WORK REQUIRED → Where does the string "window" appear in the material? Copy each line that holds it.

○ ○ ○ ○

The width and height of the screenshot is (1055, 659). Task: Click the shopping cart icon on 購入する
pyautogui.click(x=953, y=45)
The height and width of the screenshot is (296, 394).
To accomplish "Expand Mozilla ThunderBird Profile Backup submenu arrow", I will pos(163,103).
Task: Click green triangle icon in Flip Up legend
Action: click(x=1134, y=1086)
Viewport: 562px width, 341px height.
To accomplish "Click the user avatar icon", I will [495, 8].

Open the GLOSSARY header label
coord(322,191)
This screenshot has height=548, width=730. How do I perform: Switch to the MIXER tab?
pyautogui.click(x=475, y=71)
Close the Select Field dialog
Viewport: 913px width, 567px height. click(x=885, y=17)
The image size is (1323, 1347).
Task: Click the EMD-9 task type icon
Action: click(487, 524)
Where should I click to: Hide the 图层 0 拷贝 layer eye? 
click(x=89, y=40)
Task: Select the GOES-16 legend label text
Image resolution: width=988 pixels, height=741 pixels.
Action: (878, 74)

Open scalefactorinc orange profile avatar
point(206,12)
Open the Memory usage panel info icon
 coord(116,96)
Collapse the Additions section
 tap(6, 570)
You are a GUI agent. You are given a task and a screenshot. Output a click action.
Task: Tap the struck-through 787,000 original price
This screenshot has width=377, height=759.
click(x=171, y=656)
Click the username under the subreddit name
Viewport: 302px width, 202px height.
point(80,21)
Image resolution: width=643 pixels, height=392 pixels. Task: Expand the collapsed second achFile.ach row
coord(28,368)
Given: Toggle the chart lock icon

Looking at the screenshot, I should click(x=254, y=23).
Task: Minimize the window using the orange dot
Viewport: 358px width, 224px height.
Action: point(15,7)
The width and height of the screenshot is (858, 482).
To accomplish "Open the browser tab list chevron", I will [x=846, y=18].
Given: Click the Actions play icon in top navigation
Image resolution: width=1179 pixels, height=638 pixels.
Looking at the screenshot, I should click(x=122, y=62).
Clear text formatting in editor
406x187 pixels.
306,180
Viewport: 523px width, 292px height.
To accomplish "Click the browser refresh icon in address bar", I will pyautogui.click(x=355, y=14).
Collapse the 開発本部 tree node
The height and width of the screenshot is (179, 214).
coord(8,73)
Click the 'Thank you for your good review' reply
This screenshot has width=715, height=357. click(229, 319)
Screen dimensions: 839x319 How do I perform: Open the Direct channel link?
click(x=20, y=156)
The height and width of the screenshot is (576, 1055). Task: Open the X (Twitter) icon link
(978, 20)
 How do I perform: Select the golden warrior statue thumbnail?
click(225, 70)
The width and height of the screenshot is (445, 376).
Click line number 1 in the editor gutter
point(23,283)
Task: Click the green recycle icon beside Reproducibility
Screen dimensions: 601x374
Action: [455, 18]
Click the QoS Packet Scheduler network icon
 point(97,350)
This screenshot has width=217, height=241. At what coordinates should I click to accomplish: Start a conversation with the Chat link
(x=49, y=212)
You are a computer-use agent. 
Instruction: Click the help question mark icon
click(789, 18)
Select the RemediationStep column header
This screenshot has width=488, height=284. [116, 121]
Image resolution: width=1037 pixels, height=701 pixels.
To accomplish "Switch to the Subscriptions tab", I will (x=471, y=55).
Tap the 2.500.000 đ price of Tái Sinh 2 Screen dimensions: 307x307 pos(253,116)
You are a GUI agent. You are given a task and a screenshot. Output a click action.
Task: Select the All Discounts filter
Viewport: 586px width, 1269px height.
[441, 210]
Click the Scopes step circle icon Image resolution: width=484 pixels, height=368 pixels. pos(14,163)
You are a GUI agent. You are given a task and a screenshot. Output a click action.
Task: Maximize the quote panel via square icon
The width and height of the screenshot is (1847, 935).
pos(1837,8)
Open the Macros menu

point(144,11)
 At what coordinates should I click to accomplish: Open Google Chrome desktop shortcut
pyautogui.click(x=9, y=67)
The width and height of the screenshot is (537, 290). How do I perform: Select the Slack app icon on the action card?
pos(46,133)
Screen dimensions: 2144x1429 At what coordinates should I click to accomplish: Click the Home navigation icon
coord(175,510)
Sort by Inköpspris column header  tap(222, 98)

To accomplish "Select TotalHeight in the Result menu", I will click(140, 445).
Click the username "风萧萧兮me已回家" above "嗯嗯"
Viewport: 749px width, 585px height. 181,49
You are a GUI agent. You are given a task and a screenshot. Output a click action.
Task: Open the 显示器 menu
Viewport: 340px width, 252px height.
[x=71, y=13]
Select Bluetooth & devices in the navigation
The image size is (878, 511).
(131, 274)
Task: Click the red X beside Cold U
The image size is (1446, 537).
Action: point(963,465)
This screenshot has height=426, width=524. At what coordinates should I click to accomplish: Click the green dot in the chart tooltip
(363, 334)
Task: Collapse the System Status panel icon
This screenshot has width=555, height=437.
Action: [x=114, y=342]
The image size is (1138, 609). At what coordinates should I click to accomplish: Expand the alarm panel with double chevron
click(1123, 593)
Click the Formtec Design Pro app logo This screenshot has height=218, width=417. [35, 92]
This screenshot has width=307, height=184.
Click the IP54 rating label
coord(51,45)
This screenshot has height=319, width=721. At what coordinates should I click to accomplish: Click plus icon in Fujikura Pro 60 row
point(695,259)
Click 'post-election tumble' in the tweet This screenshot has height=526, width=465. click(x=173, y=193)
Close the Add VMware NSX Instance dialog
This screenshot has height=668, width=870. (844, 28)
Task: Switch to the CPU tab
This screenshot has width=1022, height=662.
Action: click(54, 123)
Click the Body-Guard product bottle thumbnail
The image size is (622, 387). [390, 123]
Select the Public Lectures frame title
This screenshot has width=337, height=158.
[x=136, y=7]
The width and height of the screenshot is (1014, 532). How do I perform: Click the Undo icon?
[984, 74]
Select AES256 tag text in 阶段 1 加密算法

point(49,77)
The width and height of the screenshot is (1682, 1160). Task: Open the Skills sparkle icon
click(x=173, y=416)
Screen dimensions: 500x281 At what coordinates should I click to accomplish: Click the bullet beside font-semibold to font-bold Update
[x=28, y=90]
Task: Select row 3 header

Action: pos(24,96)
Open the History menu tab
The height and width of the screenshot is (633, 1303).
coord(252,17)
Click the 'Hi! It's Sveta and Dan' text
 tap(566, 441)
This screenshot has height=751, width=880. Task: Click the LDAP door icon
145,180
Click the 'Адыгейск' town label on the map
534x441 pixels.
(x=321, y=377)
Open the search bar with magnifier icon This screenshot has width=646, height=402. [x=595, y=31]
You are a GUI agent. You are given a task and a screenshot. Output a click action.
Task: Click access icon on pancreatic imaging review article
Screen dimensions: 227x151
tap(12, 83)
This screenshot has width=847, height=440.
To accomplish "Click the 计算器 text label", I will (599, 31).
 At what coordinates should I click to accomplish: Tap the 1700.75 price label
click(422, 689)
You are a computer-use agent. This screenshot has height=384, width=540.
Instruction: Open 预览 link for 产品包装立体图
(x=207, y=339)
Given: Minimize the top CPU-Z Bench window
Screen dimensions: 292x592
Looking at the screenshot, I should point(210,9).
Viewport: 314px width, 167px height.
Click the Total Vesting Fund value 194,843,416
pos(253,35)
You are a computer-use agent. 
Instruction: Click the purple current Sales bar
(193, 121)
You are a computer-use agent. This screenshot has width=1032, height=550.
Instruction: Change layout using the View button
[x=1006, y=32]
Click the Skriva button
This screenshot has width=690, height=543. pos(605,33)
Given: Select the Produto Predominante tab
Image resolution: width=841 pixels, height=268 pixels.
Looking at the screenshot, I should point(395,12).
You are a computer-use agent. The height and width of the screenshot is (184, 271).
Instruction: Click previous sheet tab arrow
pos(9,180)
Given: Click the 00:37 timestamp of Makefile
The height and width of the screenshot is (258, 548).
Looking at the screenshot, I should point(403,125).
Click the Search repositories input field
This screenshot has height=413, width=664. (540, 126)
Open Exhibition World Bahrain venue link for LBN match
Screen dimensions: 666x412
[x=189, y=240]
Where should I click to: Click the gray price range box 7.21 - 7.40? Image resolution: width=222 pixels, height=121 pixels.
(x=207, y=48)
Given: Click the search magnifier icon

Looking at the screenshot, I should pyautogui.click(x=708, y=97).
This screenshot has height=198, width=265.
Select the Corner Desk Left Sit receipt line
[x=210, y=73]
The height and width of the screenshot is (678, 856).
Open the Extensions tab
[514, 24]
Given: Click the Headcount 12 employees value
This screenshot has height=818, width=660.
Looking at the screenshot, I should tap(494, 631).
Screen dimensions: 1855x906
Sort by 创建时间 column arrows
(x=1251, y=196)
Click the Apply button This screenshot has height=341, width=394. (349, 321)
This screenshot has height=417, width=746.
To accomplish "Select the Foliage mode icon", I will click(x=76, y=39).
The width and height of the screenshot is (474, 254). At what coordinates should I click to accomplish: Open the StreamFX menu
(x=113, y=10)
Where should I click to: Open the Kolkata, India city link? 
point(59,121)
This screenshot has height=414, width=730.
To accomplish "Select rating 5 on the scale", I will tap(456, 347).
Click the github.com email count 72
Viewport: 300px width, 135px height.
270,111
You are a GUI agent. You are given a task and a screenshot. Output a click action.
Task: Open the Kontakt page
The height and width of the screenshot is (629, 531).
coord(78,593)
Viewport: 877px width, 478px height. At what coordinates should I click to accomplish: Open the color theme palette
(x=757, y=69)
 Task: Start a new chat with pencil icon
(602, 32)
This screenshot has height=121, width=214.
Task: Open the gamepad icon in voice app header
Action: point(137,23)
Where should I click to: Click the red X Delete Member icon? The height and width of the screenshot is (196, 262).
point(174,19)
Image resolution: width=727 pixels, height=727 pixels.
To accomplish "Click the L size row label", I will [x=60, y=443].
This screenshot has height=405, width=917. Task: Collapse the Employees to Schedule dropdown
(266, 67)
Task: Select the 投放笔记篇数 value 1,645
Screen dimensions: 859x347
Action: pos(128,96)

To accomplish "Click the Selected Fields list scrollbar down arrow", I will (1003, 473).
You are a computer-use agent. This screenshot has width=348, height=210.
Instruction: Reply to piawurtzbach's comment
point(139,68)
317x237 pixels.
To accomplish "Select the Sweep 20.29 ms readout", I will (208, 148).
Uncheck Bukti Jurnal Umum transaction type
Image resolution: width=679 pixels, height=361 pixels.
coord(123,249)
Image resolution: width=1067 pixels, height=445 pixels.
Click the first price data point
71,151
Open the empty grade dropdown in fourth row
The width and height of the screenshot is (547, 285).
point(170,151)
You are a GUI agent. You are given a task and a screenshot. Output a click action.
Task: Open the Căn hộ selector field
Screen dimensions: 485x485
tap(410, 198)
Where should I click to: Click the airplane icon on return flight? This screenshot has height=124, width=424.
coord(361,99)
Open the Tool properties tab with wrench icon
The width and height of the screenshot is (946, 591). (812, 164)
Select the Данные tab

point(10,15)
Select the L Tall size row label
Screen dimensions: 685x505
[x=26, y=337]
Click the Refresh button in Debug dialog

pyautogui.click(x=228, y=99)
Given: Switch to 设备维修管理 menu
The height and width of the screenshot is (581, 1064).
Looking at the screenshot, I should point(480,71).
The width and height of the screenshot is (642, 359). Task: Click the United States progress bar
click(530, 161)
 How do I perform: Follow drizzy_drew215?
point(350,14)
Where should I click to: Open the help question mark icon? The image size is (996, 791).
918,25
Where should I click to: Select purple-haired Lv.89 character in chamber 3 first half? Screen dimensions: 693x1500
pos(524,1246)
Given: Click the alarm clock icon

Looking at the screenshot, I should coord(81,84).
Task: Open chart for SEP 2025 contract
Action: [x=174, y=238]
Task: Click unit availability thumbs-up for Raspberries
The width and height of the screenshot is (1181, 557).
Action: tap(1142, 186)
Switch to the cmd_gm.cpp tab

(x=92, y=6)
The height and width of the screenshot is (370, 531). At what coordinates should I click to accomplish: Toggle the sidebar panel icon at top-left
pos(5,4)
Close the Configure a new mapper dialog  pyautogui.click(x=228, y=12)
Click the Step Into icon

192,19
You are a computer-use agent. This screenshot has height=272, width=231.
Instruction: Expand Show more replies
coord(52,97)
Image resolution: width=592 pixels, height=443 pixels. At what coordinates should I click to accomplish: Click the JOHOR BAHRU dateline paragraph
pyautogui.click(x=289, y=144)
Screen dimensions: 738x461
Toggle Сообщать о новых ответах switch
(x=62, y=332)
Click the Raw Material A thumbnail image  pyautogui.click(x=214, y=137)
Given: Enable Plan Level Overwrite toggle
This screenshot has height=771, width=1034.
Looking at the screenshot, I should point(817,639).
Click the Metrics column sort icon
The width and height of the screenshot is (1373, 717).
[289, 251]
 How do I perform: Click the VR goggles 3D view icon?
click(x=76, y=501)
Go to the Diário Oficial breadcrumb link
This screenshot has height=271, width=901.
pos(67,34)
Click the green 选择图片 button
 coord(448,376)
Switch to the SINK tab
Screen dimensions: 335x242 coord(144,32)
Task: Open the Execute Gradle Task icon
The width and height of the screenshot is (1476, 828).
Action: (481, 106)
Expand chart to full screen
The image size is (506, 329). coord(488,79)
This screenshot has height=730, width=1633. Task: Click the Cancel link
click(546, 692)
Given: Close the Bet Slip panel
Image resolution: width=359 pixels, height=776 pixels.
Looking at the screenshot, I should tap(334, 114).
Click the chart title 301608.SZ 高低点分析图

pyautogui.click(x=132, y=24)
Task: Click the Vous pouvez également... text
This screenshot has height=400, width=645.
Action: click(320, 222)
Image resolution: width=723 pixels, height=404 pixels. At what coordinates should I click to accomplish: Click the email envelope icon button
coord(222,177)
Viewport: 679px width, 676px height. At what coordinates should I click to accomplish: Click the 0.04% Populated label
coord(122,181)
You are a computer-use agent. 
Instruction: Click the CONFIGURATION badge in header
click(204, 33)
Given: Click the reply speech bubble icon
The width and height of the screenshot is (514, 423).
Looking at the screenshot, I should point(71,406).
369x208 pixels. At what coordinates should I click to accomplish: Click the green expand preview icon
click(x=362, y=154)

○ ○ ○ ○

ANSWER SPACE →
Task: Minimize the window using the orange dot
Given: Minimize the top CPU-Z Bench window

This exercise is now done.